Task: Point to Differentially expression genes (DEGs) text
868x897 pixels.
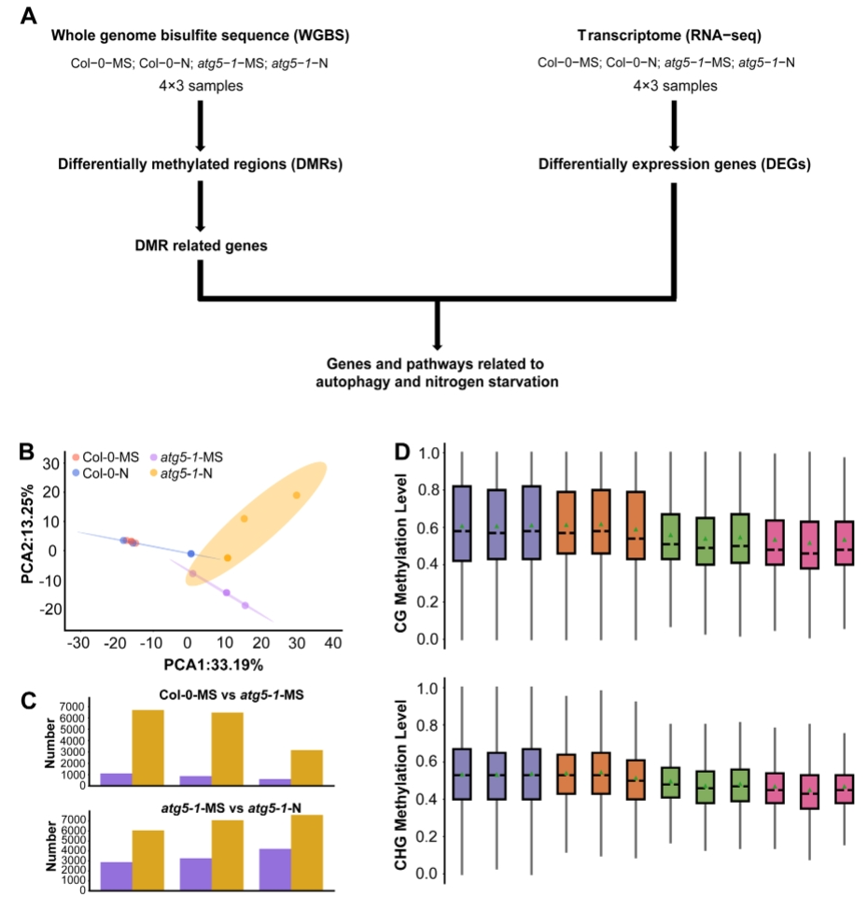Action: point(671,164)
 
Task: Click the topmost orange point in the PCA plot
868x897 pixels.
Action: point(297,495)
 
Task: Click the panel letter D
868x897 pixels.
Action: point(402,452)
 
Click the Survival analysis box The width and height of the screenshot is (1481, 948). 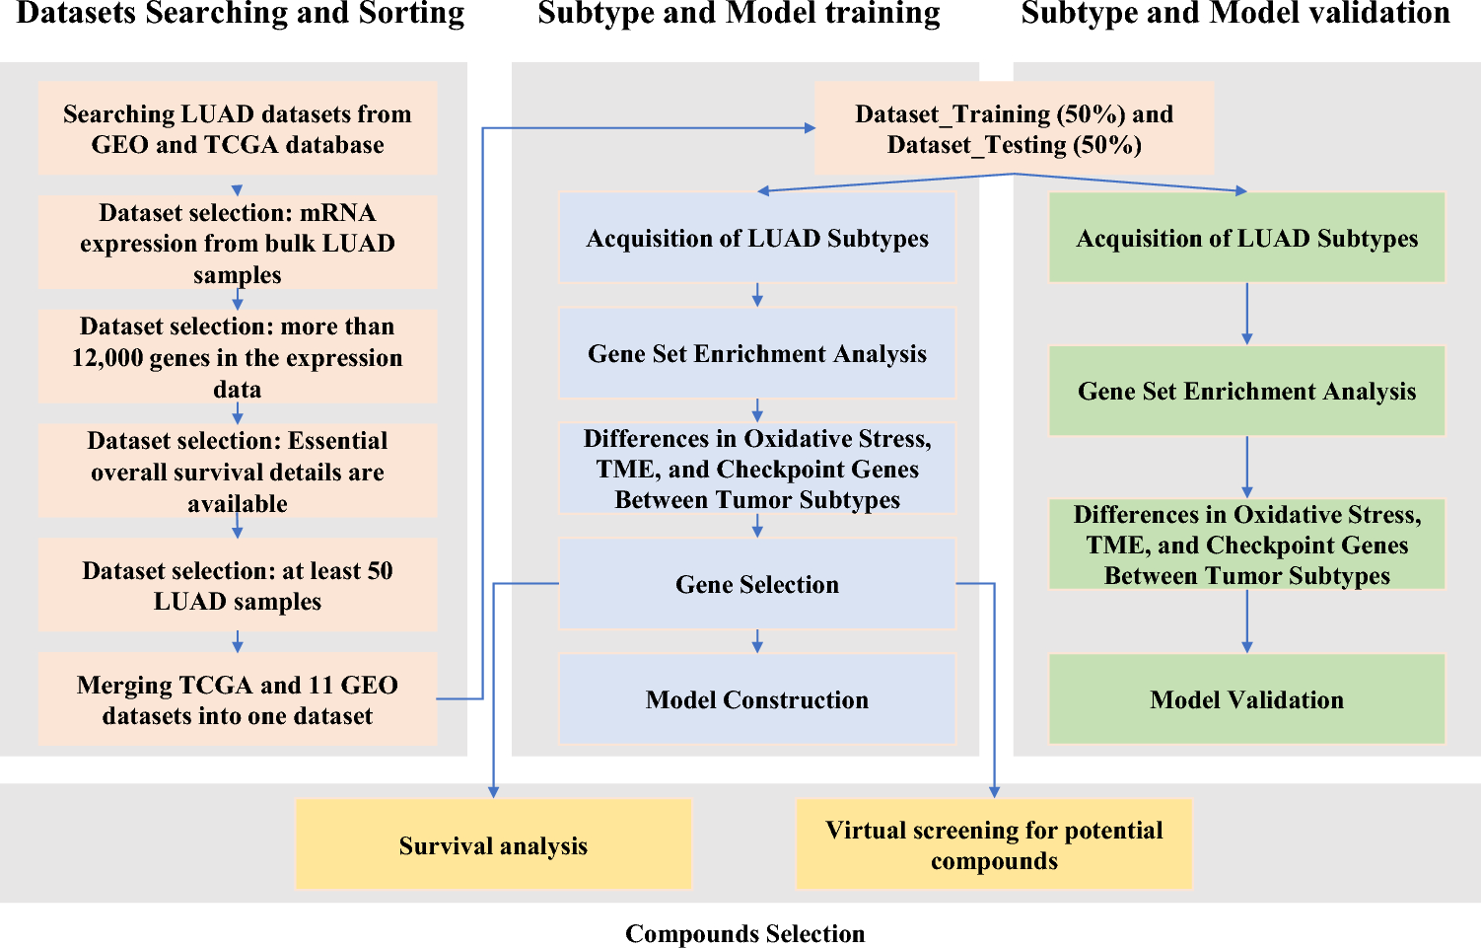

__Exercise directions__. Lines above that have "Task": copy each of them.

__Solution below__.
Task: Point to Differentially expression genes (DEGs) text
Task: Click the topmost orange point in the PCA plot
Task: Click the panel letter D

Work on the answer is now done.